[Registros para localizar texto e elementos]
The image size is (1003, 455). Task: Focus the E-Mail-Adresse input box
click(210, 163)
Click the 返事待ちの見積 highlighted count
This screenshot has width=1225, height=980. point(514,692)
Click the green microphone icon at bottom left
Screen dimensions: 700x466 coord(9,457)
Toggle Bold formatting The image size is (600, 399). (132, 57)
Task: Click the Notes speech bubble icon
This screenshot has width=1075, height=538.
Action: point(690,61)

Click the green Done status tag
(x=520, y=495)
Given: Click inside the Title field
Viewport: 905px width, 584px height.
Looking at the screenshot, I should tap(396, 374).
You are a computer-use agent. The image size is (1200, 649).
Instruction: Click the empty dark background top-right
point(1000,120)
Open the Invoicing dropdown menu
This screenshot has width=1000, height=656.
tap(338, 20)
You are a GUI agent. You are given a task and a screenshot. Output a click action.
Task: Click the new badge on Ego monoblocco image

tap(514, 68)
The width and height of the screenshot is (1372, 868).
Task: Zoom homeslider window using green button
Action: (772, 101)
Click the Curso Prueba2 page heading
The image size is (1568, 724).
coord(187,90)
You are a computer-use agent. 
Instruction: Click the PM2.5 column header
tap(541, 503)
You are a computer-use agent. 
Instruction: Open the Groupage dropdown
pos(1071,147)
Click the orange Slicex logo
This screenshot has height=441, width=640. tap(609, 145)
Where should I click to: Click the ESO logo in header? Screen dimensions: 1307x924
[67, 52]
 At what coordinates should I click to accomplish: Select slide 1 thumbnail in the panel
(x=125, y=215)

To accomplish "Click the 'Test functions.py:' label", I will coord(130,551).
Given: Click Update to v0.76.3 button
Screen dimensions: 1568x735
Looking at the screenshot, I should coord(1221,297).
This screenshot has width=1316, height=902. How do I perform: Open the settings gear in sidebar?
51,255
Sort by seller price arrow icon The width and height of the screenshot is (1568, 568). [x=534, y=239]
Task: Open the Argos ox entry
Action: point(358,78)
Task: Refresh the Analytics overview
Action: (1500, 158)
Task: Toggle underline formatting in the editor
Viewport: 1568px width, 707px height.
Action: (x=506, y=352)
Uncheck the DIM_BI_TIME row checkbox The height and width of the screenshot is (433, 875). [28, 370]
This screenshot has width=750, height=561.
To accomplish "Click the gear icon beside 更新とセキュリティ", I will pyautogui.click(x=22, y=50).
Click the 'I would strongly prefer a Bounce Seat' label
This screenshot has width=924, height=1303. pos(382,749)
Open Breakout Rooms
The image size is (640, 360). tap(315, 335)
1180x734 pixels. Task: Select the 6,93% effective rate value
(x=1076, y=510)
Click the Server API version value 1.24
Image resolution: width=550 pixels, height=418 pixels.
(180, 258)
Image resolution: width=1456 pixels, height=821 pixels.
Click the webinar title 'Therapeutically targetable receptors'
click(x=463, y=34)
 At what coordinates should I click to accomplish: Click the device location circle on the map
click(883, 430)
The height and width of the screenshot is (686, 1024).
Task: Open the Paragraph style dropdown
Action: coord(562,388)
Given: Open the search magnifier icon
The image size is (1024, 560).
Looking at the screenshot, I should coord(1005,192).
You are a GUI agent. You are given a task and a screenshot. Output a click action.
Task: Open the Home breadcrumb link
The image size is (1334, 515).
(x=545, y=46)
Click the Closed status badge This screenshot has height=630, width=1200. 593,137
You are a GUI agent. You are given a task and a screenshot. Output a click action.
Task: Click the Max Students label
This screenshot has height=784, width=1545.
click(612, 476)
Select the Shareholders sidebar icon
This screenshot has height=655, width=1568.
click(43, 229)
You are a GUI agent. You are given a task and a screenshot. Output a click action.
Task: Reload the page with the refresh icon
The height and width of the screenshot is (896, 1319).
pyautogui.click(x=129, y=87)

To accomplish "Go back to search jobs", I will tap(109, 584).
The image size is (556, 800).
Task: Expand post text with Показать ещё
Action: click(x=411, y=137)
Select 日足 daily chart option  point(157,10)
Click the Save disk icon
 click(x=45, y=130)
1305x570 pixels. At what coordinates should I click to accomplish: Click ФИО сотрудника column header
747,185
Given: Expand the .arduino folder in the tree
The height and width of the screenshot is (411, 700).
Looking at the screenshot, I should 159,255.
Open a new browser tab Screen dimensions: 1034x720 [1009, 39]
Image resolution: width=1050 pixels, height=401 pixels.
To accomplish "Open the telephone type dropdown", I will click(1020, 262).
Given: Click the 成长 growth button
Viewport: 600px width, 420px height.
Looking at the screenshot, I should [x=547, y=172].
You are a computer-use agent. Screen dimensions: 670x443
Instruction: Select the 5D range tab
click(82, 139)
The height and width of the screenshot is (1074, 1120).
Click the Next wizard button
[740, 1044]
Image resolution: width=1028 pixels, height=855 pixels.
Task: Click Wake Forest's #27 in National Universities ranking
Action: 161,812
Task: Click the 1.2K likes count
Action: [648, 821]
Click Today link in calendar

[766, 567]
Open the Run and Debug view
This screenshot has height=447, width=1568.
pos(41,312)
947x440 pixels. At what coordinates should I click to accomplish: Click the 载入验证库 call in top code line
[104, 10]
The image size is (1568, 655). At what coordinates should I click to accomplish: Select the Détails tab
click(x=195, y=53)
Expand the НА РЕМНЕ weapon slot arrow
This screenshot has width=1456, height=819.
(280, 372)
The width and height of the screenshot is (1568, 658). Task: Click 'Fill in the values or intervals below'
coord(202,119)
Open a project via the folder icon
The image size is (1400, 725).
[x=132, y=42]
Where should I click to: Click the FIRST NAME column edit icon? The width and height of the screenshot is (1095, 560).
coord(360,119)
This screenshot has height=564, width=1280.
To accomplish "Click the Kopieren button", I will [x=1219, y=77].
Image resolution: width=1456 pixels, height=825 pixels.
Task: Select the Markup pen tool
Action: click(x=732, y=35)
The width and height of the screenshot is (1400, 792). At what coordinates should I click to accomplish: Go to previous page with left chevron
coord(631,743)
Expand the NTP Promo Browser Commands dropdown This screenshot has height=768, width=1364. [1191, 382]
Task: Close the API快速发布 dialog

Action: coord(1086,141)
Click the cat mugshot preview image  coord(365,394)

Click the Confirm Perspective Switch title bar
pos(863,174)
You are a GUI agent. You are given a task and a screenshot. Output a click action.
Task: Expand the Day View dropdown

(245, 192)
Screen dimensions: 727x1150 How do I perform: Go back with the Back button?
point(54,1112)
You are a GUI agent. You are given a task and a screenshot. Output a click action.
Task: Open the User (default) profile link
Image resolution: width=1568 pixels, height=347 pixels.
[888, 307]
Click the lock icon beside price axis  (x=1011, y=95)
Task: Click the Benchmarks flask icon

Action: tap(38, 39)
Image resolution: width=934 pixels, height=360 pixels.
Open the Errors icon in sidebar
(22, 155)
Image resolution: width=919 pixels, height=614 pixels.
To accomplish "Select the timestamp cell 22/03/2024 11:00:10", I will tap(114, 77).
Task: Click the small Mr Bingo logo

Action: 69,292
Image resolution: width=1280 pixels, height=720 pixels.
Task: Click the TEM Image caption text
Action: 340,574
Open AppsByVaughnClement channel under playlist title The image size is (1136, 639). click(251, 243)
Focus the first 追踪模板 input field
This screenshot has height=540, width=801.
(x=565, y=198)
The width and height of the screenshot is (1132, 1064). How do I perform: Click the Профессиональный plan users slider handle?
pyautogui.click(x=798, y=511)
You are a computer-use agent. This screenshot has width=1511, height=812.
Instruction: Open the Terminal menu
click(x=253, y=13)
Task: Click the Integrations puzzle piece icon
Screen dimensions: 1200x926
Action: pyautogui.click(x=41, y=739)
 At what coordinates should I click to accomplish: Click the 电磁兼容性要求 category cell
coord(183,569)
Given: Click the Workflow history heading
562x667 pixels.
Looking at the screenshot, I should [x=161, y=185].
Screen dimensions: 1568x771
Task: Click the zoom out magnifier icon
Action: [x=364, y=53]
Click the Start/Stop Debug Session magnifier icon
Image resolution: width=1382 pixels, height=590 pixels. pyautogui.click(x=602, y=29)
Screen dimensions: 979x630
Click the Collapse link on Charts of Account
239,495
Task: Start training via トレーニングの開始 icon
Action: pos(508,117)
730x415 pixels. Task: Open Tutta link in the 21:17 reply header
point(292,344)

- _REQUISITOS DO EXERCÍCIO_
Tire dos registros todas as linhas que contêm a palavra "menu". Maiúsculas e minúsculas fazem diferença.

- _RESPOSTA CORRETA_
Open the Invoicing dropdown menu
Instruction: Open the Terminal menu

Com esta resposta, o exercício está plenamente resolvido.